Soomery and others vs Celestine (SCA 25 of 2011)  SCCA 9 (03 May 2013);
F. MacGregor, P
This appeal was fixed for hearing for the 25th April 2013, the records of proceedings having been served on Appellant’s Counsel on 8th March 2013 on a notice of appeal filed on the 1st July 2011.
By the time the case was called at Roll Call in the Court of Appeal on the 22nd April 2013, no heads of argument had been filed by the Appellant, as per the Seychelles Court of Appeal Rules.
Counsel for Respondent protested at this, and argued that pursuant to Rules 24(a) (f) and (i) the Appellant is not entitled to be heard, as no heads of argument had been served on the Respondent’s counsel by 1300 hrs on the 23rd April 2013.
He pursued this with a Plea in Limine Litis.
By the date fixed for hearing of the plea on 25th April 2013, the Appellant had apparently lodged a very late head of argument dated 22nd April 2013, recorded received by the Registry of the Court of Appeal on 23rd April 2013 at 12.45 p.m.
This indicates that Respondent’s Counsel could have been served either between the afternoon of the 23rd of April and the 24th of April or in the early hours of the morning of the dates fixed for hearing.
All this is evidence of very late filing of the heads of argument, which is becoming a bad habit of recent times. This particular case is further compounded by Counsel for Appellant actually stating from the bar in open court when asked to show cause for the very late filing that the delay was due to his client settling his fees late, and that he had done the same at the trial in the Supreme Court.
This excuse is unacceptable to us. Counsel had every right to withdraw for non payment of fees and in such circumstances, which we find justifiable should have alerted the court to this delay for that reason.
We remind Counsel who file late heads of arguments that unlike computers we are unable to digest information and heads of arguments at very short notice and be expected to be fair and comprehensive in our analysis of the arguments raised.
Such behaviour by Counsel also displays a lack of respect for the Court and its procedures. An extreme and audacious example of this behaviour was a recent filing of heads of argument as judges of the Court of Appeal walked through the corridor to the court room to hear the appeal.

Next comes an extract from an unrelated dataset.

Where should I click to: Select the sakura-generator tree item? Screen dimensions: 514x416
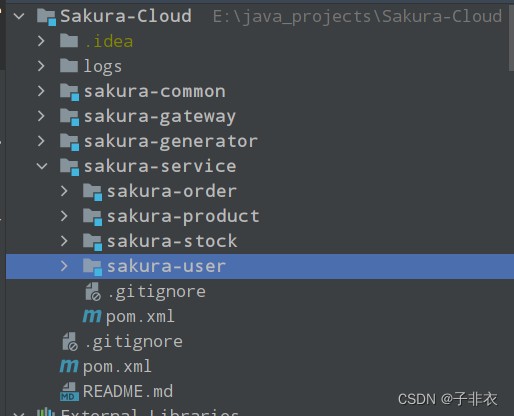pyautogui.click(x=171, y=141)
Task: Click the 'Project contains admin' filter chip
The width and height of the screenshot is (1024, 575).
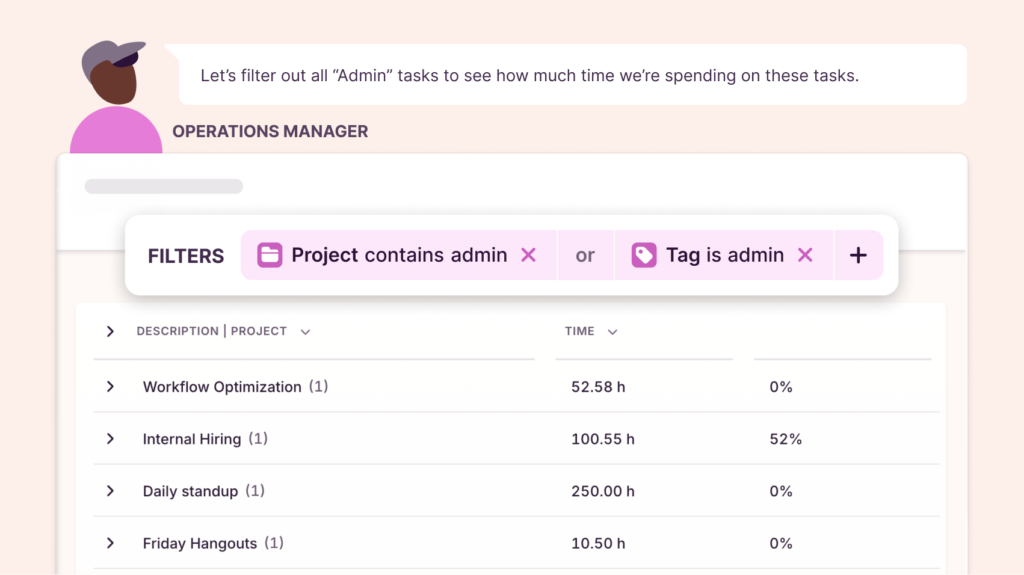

We wonder whether we were expected to gobble and digest the information and remain fair and just to the issues raised.
In the circumstances of this present case we could have relied on Rule 24 (2) (i) of the SCAR, and the Practice Direction No 2 of 2011 issued by the President of the Court of Appeal to all Legal Practitioners which directed that as per Rule 3 and 11 (b) of the SCAR, Heads of Arguments should be submitted at the Registry of the Court of Appeal at least 7 court days before Roll Call.
We could have deemed the appeal abandoned and accordingly struck out as no good cause for the late filing of heads of argument has been shown.
However, in view of the fact that there has been similar late filing of heads of argument in other appeals this session we do not wish to single out this case for more severe punishment and impose a lesser sanction for this misconduct; the consequence of which being that this appeal will not be heard in this session, but at the next with costs for the Respondent.
F. MacGregor T. Fernando J. Msoffe
Justice of Appeal Justice of Appeal Justice of Appeal
Dated this 29th April 2013, at Victoria.